▶ _Task material_:
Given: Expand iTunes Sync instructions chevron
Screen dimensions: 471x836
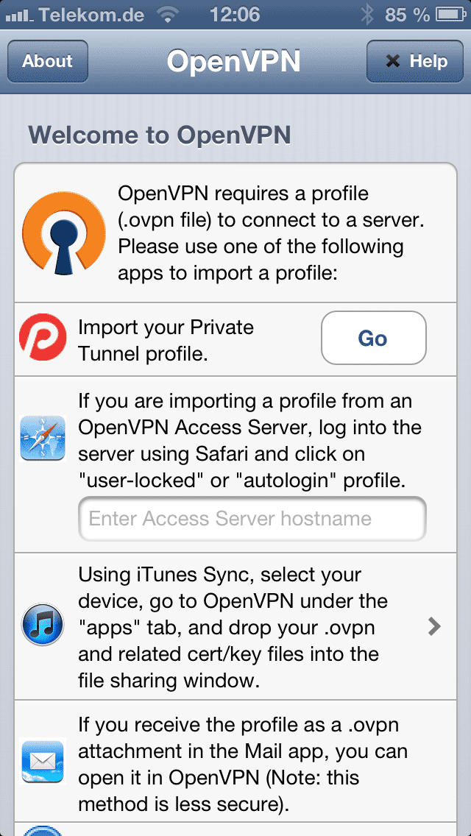Looking at the screenshot, I should coord(434,626).
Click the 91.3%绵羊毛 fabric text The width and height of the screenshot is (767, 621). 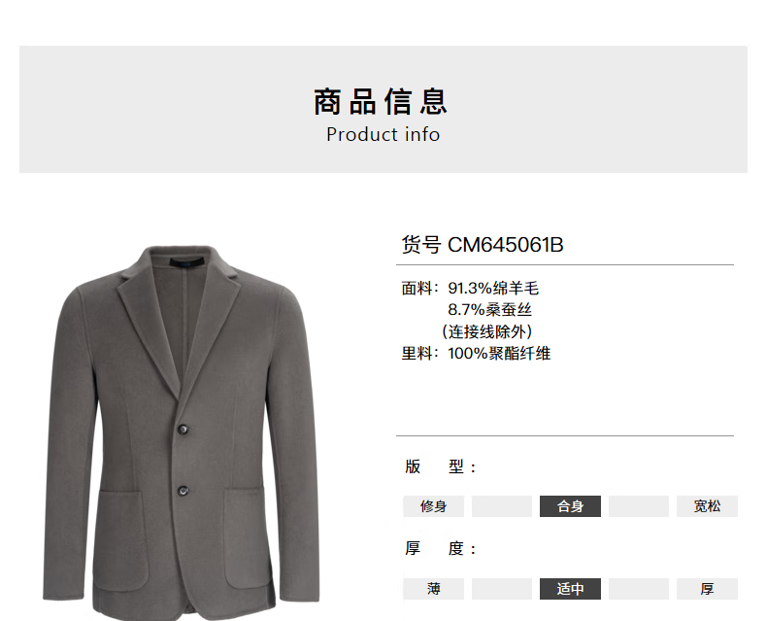click(493, 288)
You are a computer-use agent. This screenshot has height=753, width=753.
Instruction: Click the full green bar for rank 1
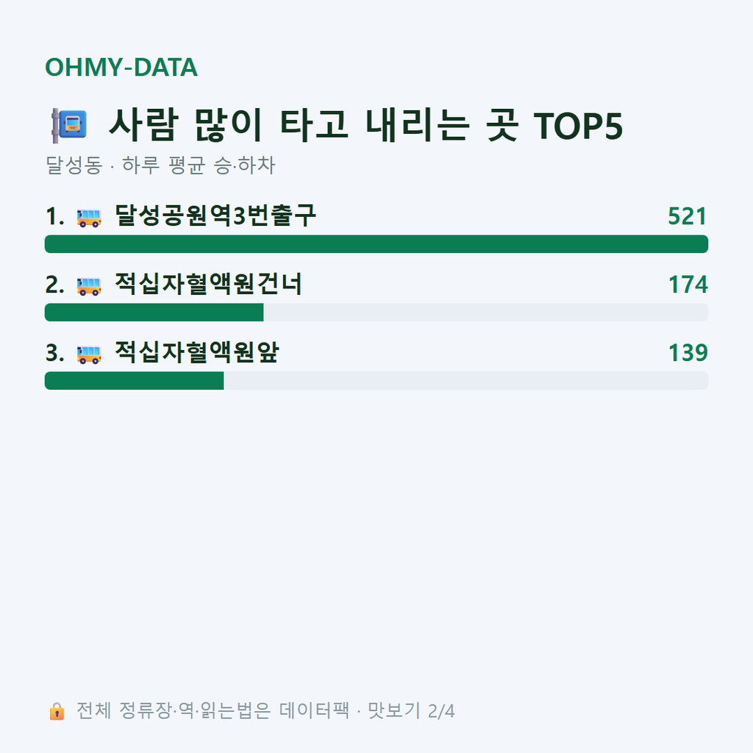pos(377,244)
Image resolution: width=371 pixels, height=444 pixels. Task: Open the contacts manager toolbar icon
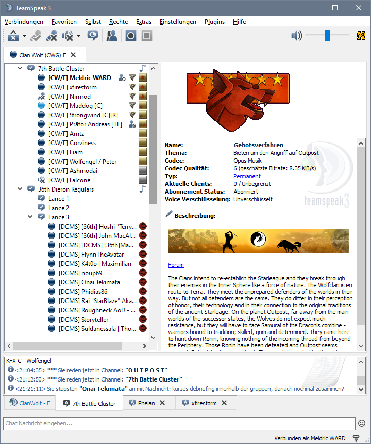click(111, 36)
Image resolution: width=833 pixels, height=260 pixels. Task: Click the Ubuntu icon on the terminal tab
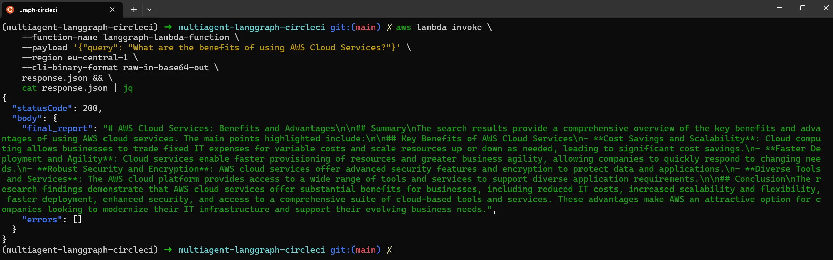pyautogui.click(x=9, y=10)
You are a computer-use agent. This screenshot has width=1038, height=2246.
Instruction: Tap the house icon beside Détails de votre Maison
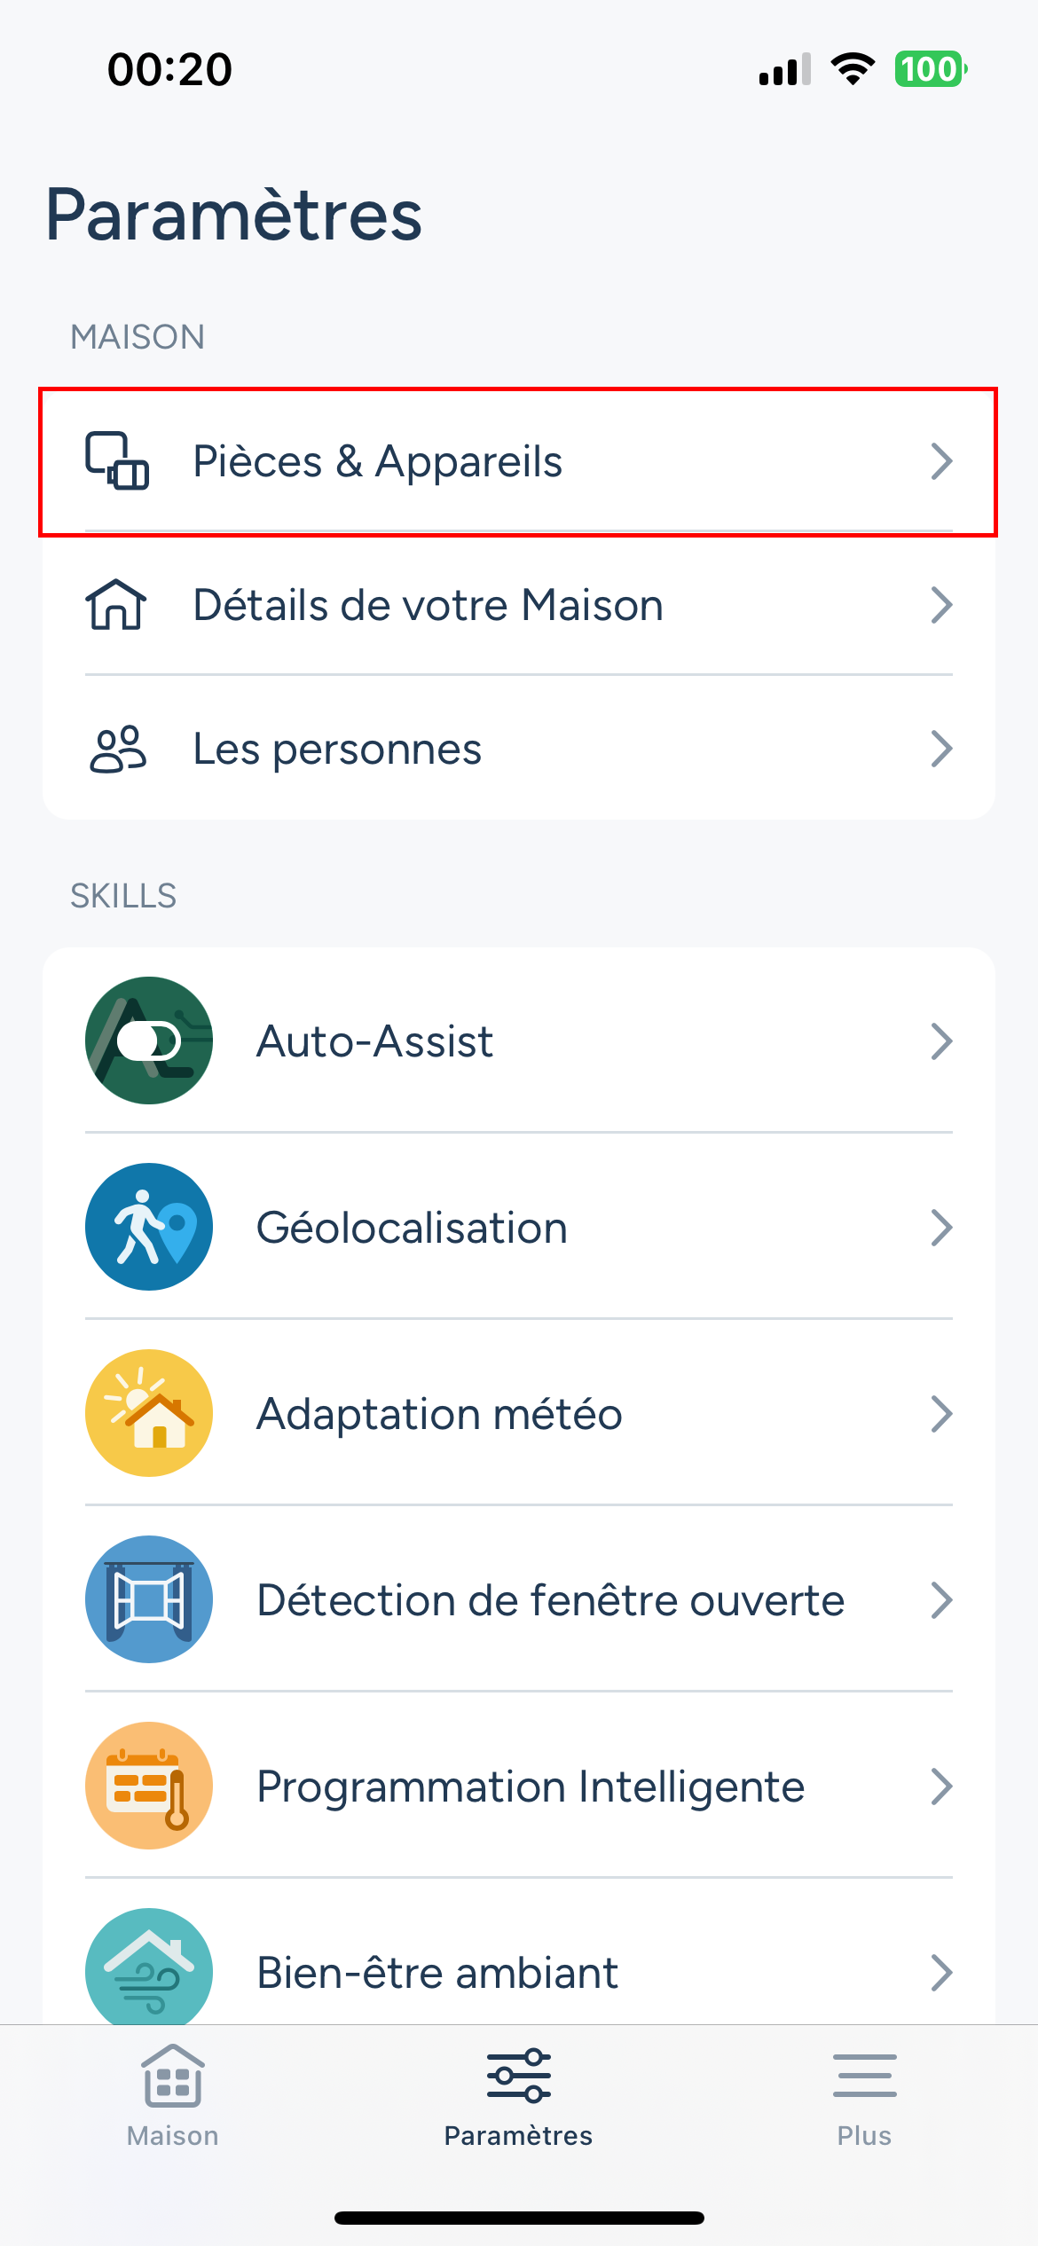click(116, 605)
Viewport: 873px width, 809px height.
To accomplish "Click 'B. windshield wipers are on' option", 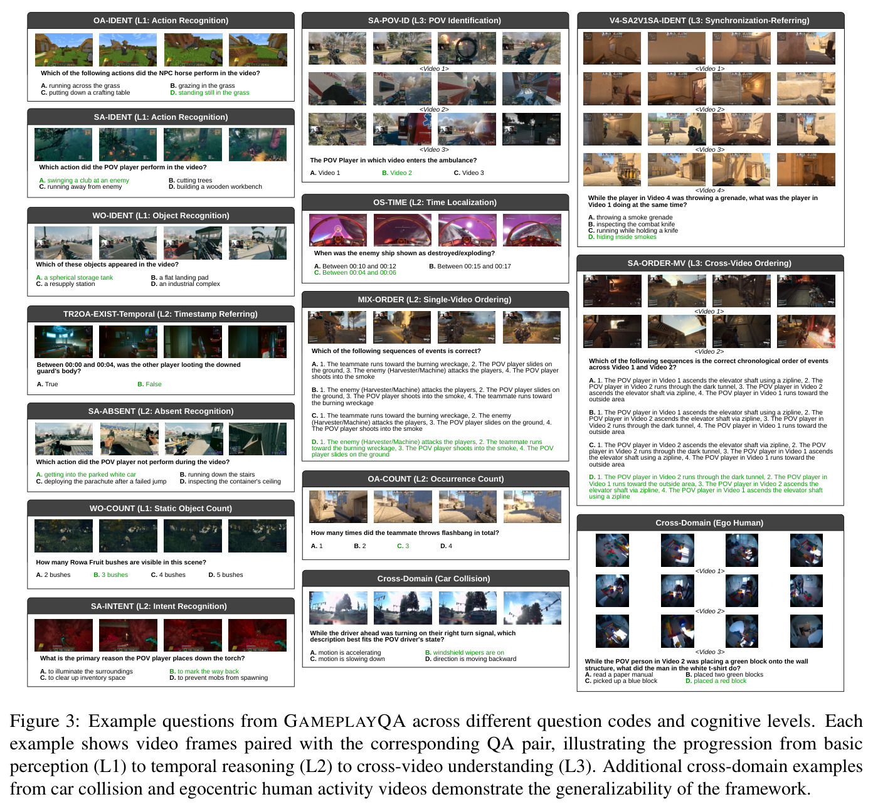I will point(464,653).
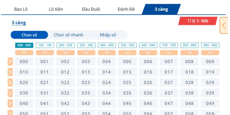
Task: Switch to Nhập số mode
Action: 108,35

▶ _Work request_: Above are the records. Copy every line in them holding "This".

▶ _Your response_:
You are a computer-use agent. This screenshot has height=753, width=753.
You are a computer-use agent. This screenshot has width=1038, height=2246.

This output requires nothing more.